Wednesday, June 10, 2015

Learning theory to governance practice: Launching a summer post series

For as long as I've been formally researching and writing about nonprofit board learning, I've pondered ways to both share the theoretical perspectives that inform my thinking and translate them into practitioner context.

For at least two summers, I've envisioned a mid-week series spotlighting select quotes from my doctoral dissertation, showing how I connect the dots between the ideas grounded in adult learning theory and nonprofit governance practice. This is the summer when I want to try to make that happen, beginning today.

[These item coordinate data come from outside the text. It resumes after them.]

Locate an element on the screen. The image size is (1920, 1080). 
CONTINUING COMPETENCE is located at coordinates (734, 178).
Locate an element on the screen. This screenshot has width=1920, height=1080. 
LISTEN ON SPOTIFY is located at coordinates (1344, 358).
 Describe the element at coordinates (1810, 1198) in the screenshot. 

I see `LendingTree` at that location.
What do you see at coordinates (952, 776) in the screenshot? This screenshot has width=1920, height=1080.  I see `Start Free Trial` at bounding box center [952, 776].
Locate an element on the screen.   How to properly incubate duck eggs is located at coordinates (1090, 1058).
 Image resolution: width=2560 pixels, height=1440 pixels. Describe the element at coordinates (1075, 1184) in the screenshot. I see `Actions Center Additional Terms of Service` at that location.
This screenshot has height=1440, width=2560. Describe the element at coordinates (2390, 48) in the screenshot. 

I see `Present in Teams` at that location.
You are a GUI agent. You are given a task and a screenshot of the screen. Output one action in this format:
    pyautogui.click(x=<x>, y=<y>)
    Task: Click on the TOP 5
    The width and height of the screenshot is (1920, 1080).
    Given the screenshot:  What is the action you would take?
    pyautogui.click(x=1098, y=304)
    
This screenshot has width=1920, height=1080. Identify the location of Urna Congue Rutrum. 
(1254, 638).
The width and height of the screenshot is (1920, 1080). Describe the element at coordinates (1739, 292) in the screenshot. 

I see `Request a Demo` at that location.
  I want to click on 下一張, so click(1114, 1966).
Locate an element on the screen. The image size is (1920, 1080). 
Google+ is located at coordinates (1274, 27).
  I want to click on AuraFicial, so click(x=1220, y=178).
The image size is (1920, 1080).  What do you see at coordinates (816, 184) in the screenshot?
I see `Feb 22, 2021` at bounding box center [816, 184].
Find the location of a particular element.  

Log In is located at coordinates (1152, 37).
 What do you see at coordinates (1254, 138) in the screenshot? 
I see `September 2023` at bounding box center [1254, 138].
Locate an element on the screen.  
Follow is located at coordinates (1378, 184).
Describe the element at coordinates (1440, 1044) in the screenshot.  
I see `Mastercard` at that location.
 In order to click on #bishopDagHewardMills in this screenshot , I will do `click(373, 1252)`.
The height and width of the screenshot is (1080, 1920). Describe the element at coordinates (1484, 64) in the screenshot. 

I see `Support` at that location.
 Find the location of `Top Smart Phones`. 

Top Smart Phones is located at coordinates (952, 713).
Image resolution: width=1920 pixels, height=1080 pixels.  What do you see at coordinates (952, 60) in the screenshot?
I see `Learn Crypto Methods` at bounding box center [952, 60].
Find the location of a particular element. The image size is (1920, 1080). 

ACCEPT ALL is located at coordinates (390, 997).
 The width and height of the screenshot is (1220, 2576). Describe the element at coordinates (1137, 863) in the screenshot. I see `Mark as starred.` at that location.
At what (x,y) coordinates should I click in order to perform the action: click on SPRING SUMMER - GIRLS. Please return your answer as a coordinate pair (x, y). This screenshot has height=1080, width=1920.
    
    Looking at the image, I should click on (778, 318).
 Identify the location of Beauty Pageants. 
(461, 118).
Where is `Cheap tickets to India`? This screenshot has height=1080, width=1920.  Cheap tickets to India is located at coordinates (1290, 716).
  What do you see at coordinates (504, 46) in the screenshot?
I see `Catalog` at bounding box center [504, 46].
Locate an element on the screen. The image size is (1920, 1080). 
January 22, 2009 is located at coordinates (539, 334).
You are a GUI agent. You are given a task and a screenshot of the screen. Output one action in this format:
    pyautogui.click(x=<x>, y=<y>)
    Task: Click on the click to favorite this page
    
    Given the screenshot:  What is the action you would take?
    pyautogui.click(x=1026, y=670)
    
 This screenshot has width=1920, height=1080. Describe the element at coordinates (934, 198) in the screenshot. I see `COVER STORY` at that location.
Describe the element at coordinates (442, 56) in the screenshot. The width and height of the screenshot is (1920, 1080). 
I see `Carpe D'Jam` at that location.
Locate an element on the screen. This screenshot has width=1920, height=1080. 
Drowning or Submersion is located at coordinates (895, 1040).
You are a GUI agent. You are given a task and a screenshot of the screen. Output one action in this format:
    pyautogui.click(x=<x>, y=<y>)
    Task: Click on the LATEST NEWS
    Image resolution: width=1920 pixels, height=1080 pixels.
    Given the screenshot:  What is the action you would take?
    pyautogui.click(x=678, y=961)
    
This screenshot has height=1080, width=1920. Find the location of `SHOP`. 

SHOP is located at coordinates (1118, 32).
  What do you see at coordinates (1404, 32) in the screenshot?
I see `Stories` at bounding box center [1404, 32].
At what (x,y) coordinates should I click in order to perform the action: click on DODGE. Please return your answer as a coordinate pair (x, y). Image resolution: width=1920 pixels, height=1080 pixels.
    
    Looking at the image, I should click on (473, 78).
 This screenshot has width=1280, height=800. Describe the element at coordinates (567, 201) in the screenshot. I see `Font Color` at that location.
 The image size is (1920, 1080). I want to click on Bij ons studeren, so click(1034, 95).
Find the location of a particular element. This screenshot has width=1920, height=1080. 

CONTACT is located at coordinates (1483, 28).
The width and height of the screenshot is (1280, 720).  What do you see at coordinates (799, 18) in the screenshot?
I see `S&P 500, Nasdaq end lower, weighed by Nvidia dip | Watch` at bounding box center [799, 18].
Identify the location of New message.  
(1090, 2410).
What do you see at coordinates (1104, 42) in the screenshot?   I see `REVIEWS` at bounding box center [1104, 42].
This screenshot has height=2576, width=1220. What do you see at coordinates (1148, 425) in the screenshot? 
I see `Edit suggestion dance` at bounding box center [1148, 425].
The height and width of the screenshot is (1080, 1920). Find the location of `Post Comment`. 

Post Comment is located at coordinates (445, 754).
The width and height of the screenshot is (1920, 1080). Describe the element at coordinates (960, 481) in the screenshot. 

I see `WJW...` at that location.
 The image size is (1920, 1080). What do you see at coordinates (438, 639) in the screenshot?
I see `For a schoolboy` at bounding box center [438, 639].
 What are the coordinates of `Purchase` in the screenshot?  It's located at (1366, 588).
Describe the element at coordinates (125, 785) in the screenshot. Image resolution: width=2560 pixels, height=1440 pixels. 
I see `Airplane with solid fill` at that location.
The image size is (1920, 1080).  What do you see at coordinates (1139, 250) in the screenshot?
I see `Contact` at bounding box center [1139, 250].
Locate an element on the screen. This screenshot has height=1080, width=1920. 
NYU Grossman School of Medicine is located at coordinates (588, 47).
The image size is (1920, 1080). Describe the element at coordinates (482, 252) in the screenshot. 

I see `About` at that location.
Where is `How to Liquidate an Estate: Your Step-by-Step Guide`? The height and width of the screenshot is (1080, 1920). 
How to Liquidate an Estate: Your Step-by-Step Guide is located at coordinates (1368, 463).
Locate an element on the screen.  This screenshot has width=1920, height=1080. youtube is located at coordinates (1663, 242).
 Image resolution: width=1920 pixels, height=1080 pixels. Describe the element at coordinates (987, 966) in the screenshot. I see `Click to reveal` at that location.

As I revisited the dissertation's literature review, I'm finding that some of the ideas that I most want to share don't lend themselves well to the snappy-billboard kind of format that I envisioned for the series. But I'll try to make this work; because I believe that what I learned from, and saw in, those adult learning sources have much to offer nonprofit board development. It also informs my 2015 theme here. I'll share a quote/idea a week until the summer is over (or one or both of us tires of the process).


Now that I've offered that learning-focused context, I'll launch the series with a quote from probably the only attempt I've seen to (more or less) explicitly address nonprofit board learning, by an author writing from within the sector. (Nancy Axelrod, Culture of Inquiry: Healthy Debate in the Boardroom, 2007).

Opening with this quote is not only okay, it's probably appropriate. It sets the context for the adult learning concepts that I will be sharing in the rest of this series: the kind of environment where a board's ultimate goals and responsibilities can be fulfilled.

Inquiry is a popular theme here, as regular readers know. Boards that understand the power of great questions and explorations have the greatest potential for high-impact performance - success in fulfilling all of their governance responsibilities - and for feeding and sustaining member motivation.

Building a culture that is inviting and stimulating, the culture of inquiry that Axelrod describes here, should be one fundamental goal for board development efforts. Effective governance performance - however we define it - should be the ultimate outcome driving board learning goals and processes. But the kind of culture Axelrod lays forth, in this quote and the book from which it came, provides the foundation to make that happen.

A couple of questions for reflection:

  • What do you see becoming possible for you board, in the kind of culture that Axelrod describes? Be specific. 
  • What are the major challenges to your board creating and embracing a culture of inquiry? What are the fears, knowledge gaps, etc., driving those challenges? What can you and your board do to minimize or eliminate those obstacles?